Air freight forwarders, who traditionally rely on their independence and savvy to negotiate low carriage rates, soon may align with foreign-based airlines, some industry officials say.
Such a switch would allow forwarders and scheduled flag carriers to combine strengths and better compete with all-cargo airlines like Emery Worldwide and Federal Express Corp. Efforts would be directed at enhancing door-to-door service, forwarders say.Arrangements likely would vary in scope. But essentially, forwarders would
serve as retailers, buying guaranteed space at a discount from a preferred wholesaler airline, said David L. Marshall, chairman of Burlington Air Express Inc., a large freight forwarder.
Ideally, forwarders would feed outbound shipments to the preferred international carrier at various gateways, he added.
And with internal barriers falling in the European Community in 1992, individual flag carriers will be better able to carry a forwarder throughout the entire trading bloc, officials say.
In addition, a forwarder could act, for a fee, as a foreign airline's domestic agent. It would clear inbound freight and distribute it to the consignee's doorstep, Mr. Marshall said.
Things, however, remain murky.
"There are quite a few unanswered questions at this time," said John J. Cella, executive vice president of Airborne Freight Corp.'s international division,
Still, "what they (airlines) have is lift," Mr. Marshall said.
Forwarders, in fact, are in the driver's seat, he said. They control U.S. originating traffic and handle drayage. "There aren't a lot of us, there are a lot of them," Mr. Marshall added.
No longer, then, would forwarders prowl the market, seeking the best deal among airlines, in terms of price and service on each lane segment.
But strategic alliances aren't the way to go, said Larry Rodberg, president of Eden Air Freight Inc., a forwarder based in Irvine, Calif. By aligning with an airline, the forwarder surrenders its birthright, flexibility, Mr. Rodberg said.
Flexibility to chose among competing carriers is a forwarder's most valuable asset, he said. While a forwarder may cut deals with specific airlines, it must reserve the right to shop the market, Mr. Rodberg said.
"We still have to have our freedom," Mr. Rodberg said.
Exercising that freedom also reduces the forwarders risk of working with a single carrier, said Mel Williams, British Airways' new cargo director, in a recent speech.
To date, airline/forwarder partnerships remain pure talk. Forwarders and airlines recently have aligned with each other, but haven't crossbred.
But "at meetings and association get-togethers, (discussions about) strategic alliances between forwarders and airlines are the rage," Mr. Marshall said.
And "by 1992, the national-flag carriers and the big forwarders like Burlington will have deals in place," according to Mr. Marshall.

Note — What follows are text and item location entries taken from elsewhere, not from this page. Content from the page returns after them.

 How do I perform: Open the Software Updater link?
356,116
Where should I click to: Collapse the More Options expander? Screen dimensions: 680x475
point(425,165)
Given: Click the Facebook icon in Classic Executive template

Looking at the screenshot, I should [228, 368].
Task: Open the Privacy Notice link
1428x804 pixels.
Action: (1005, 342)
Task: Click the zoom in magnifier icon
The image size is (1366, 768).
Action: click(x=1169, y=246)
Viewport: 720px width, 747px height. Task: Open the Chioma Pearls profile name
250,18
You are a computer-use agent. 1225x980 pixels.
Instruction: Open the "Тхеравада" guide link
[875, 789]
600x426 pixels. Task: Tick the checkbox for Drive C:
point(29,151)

Alliances and partnerships would avoid a great deal of duplicate investment, particularly in the area of computer technology, BA's Mr. Williams said.
"Personally, it (such an arrangement) scares me. I am not sure that an alliance with an existing forwarder is the way to go," said Peter M. Diefenbach, marketing manager of Nippon Cargo Airlines.
Preferable is an alliance with an independent airline, a carrier not tied to particular forwarder, Mr. Diefenbach said.
Such an arrangement, however, may be wishful thinking. Currently, there is a paucity of domestic freighter capacity. Much available space belongs to integrated carriers, airlines controlled by forwarders. Two such companies, Airborne Freight and Burlington, operate aircraft only domestically.
To date, Airborne has looked to establish alliances only for inbound express shipments, Mr. Cella said.
Under Mr. Marshall's probable scenario, forwarders would be responsible for customer service, ground pick up and delivery and customs clearance on inbound shipments.
Overseeing domestic carriage is of particular importance to foreign flag carriers, most of which limited under bilateral agreements from directly arranging the routing.
The bottom line is that each partner concentrates on what it does best, ultimately to improve service.